Random coil chemical shifts for intrinsically disordered proteins

The following Javascript will calculate the random coil chemical shifts for any protein sequence. The chemical shifts and the general sequence correction factors are from [1] whereas the temperature coefficients and the glycine correction factors are from [2]. The principle behind the determination of the sequence correction factors is described in [3]. The correction factors for perdeuteration are from [4]. The Javascript was kindly coded by Alex Maltsev of the NIH.

Random coil chemical shifts for methyl groups obtained by similar methods can be obtained from [5]. For a discussion of the various different random coil chemical shift datasets see section 2.1 in [6].

Note: Table 3 in [2] contains a typo. The pKa values for His is 1.5 x 10-7.

References: 

[1] Kjaergaard, M. and Poulsen, F.M. (2011) Sequence correction of random coil chemical shifts: correlation between neighbor correction factors and changes in the Ramachandran distribution J. Biomol. NMR 50(2):157-165

[2] Kjaergaard, M., Brander, S. and Poulsen, F.M. (2011) Random coil chemical shifts for intrinsically disordered proteins: Effects of temperature and pH J. Biomol. NMR 49(2):139-49.

[3] Schwarzinger, S., Kroon, G.J., Foss, T.R., Chung. J., Wright, P.E., Dyson, H.J. (2001) Sequence-dependent correction of random coil NMR chemical shifts. JACS 123(13):2970-8.

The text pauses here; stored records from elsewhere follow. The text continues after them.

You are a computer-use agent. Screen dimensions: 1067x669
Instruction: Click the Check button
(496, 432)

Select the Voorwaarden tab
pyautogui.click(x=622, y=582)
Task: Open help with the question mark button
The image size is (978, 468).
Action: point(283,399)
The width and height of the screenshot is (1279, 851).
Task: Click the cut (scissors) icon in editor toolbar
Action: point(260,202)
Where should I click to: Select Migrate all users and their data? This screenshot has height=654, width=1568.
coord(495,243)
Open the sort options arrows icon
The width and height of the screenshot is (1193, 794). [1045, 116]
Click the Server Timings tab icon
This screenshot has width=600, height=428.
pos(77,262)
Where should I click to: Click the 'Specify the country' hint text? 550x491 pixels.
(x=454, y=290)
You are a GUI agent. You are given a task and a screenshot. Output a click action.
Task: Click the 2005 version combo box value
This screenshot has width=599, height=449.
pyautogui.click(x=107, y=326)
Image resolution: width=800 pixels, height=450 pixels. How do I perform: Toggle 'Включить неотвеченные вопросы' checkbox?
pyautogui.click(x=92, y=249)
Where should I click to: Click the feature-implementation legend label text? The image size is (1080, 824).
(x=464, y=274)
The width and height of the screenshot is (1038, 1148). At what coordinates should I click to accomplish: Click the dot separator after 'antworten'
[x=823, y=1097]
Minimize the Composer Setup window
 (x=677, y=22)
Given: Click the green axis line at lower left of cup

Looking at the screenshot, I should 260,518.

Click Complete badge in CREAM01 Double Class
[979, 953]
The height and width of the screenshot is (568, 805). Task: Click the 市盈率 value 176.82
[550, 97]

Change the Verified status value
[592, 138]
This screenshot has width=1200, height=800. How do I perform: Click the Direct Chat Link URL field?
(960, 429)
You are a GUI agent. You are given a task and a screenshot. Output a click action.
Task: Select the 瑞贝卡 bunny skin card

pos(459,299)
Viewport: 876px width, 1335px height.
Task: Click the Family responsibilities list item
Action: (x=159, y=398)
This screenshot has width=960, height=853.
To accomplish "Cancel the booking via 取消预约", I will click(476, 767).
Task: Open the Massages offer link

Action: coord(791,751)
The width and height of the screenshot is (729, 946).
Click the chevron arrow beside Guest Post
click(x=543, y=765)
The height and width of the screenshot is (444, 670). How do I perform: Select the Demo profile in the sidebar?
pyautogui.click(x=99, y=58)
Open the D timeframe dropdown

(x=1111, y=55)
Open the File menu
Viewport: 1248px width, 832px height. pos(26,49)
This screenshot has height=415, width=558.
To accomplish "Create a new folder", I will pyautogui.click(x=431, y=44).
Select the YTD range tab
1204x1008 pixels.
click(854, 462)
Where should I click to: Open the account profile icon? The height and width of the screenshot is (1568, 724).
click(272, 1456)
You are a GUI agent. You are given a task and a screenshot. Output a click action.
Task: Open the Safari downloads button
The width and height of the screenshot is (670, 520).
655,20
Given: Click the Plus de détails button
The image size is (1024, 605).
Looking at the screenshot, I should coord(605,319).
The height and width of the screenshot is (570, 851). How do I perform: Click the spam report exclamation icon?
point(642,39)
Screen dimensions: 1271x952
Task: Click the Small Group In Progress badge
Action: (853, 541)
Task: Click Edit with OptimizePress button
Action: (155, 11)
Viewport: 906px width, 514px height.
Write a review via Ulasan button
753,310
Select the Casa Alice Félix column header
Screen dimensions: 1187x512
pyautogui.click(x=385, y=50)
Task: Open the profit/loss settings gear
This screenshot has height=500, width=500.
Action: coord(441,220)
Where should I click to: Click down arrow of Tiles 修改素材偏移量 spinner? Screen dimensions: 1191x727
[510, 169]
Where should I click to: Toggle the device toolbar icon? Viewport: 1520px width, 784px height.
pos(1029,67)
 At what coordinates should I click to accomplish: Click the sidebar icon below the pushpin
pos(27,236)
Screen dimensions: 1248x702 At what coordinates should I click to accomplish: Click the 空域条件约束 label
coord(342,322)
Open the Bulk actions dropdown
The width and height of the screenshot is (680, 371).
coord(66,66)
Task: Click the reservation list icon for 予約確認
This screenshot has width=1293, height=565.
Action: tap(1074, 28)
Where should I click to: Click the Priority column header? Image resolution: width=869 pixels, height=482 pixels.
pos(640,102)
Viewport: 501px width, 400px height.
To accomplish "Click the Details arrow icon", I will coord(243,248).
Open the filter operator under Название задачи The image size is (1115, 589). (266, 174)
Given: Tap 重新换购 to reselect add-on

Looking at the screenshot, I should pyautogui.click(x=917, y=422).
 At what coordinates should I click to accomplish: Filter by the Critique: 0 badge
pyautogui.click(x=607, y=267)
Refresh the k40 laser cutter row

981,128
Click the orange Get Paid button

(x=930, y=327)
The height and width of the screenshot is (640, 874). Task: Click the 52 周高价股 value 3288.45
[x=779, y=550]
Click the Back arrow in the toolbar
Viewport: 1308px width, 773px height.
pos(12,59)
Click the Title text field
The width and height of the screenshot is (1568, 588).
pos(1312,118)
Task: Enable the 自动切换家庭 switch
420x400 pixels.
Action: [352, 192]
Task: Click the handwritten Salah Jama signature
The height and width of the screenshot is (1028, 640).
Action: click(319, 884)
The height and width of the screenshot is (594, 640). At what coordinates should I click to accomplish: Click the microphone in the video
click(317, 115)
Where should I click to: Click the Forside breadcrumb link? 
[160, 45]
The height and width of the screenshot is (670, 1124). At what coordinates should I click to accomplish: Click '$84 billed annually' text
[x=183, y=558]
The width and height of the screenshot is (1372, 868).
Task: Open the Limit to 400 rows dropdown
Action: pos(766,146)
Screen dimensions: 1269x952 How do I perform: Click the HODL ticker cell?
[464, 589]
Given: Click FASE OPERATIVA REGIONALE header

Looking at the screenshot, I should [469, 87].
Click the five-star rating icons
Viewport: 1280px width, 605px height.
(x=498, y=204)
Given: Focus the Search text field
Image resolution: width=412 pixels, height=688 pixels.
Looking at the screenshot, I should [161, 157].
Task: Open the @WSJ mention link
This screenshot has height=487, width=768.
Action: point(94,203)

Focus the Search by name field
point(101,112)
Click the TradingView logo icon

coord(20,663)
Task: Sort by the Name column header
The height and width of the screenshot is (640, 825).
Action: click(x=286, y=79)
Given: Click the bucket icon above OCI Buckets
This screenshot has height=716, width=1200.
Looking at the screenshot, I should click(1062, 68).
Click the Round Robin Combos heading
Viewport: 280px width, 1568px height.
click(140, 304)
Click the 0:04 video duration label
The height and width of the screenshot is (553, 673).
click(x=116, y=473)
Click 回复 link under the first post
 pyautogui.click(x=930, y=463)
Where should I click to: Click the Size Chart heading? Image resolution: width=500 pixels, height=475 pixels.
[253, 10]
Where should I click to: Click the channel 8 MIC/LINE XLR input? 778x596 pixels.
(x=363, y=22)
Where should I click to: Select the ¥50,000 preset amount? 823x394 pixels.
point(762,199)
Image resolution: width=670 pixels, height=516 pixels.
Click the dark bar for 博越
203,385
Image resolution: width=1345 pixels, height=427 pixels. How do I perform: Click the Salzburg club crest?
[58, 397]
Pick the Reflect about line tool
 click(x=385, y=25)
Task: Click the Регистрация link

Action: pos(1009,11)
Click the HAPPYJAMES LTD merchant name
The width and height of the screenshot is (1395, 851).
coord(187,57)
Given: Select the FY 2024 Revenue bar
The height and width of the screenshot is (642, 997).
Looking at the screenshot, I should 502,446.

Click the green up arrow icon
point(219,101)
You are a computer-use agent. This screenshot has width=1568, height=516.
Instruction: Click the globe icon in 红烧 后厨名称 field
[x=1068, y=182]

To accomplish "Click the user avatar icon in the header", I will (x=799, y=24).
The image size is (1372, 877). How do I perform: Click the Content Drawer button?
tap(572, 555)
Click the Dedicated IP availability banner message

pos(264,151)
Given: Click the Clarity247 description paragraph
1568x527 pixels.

[4] Cavanagh, J., Fairbrother, W.J., Palmer, A.G., Rance, M. and Skelton, N.J. (2007) Protein NMR Spectroscopy - Principles and practice. 2nd edition. Academic Press

[5] Kjaergaard, M., Iešmantavičius, V. and Poulsen F.M. (2011) The interplay between transient α-helix formation and side chain rotamer distributions in disordered proteins probed by methyl chemical shifts. Protein Sci. 20(12):2023-34

[6] Kjaergaard, M. and Poulsen F.M. (2012) Disordered proteins studied by chemical shifts. Prog Nucl Magn Reson Spectrosc. 60:42-51.